As an anti-bullying and LGBT activist, my story about being bullied in middle school because of my sexual orientation has been circulated throughout the nation and has been used as a catalyst to unify a force of passionate people strong enough to conquer multiple national campaigns.
Kids called me names and knocked my books out of my hands. One day in the hallway a few guys came up asking me why I even bothered to show my face there because no one wanted to go to school with a lesbian. They slammed my hand in my locker and broke my finger. I watched in tears as they ran away laughing. I felt so alone and I decided not to say anything because I didn't know what to do or who to talk to.
Although it was hard at the time, the connection people had with my experience, an experience all too familiar to many, allowed me to take a stand and make my voice heard on many issues I feel strongly about. As an avid member of the anti-bullying world I've seen the extensive efforts of parents, educators, students, legislators, doctors and activists to end bullying. Milestones have been made to end bullying but there is still much more that needs to be done.
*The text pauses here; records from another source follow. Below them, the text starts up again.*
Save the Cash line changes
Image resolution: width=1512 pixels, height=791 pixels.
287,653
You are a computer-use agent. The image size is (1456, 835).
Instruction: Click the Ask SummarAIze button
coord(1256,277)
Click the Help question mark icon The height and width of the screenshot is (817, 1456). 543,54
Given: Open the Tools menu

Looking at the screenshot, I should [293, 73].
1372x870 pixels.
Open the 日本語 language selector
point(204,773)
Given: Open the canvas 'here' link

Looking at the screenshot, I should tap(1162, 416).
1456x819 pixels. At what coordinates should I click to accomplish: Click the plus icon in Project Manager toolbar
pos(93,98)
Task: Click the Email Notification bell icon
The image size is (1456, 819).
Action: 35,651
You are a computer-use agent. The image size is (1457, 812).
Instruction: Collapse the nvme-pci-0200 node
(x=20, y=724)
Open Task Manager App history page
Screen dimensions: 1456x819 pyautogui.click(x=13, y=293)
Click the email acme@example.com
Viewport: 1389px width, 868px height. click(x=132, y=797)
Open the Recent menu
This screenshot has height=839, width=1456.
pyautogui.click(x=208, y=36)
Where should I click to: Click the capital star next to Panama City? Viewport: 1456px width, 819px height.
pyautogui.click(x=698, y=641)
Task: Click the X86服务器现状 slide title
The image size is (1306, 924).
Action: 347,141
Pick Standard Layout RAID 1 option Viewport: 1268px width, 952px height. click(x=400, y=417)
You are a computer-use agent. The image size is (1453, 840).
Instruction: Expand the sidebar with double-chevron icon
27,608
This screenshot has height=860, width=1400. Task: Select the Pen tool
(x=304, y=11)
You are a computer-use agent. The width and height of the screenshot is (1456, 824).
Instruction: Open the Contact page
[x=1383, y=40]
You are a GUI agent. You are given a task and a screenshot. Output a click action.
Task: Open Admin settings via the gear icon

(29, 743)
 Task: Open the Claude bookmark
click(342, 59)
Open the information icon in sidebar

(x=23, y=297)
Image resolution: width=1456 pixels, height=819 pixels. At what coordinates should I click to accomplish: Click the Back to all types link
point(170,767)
Unfortunately, as I begin college, I haven't had my last experience with bullying. When most people think of bullying they think of physical brutality or mean girls spreading rumors -- both of which have happened to me. The reality is that bullying comes in many forms and sometimes happens when and where we least expect it.
The last place I would have expected to find bullying was inside the LGBT community. I've identified as a lesbian for years but recently I fell for a guy. This shattered my world. I wasn't sure what that meant for my identity or my place in the community that I love so much, that had welcomed me when I was bullied simply because of the gender of the person I liked. When I finally did tell a few of my friends, of course I did get accepting responses, but others were exactly what I was afraid of. One person told me I would never be happy because he was a man. Another person said that I was confused. That was something I expected to hear when I told people I liked girls but not when I liked a boy. The fear of being ostracized from the community I loved so much because of the bisexual label kept me from being honest about my feelings. I was bullied by my own community, by the people who I had been working with to achieve the same goals!
Seeing bullying in forms other than one would traditionally expect enforced the idea that the most effective way to eliminate bullying in our country is through a change in the attitudes of the people around us. Bullying still happens in college. It might take less blatant forms than breaking someone's finger, but students in college still experience feelings of isolation, humiliation and lack of acceptance from peers. In the workplace, adults are still talking behind each other's backs, and in more than a few businesses, understanding or promotion of diversity seems to be lacking. As a college student and someone entering the workforce soon, education and acceptance have, to me, stood that much more as two of the many solutions to our nation's bullying epidemic. Of course, education on the issue and teaching acceptance at a very young age is crucial moving forward in our fight against bullying.
Throughout my work in activism, my mentor taught me that one of the most honest and effective ways to create change is to simply be yourself and be proud of who you are. Share your story with others and listen to what they have to say because we have to engage everyone in every community to truly create the shift in culture needed to eliminate bullying.
This month is National Bullying Prevention Month! We should take the time to reflect and celebrate our accomplishments. We have come so far, but the road doesn't end here. We also need to look forward and realize that now, more than ever, is the time to go full speed ahead to tackle the nation's bullying epidemic. I know we have a long road ahead of us, but we will make things better because together we are the change.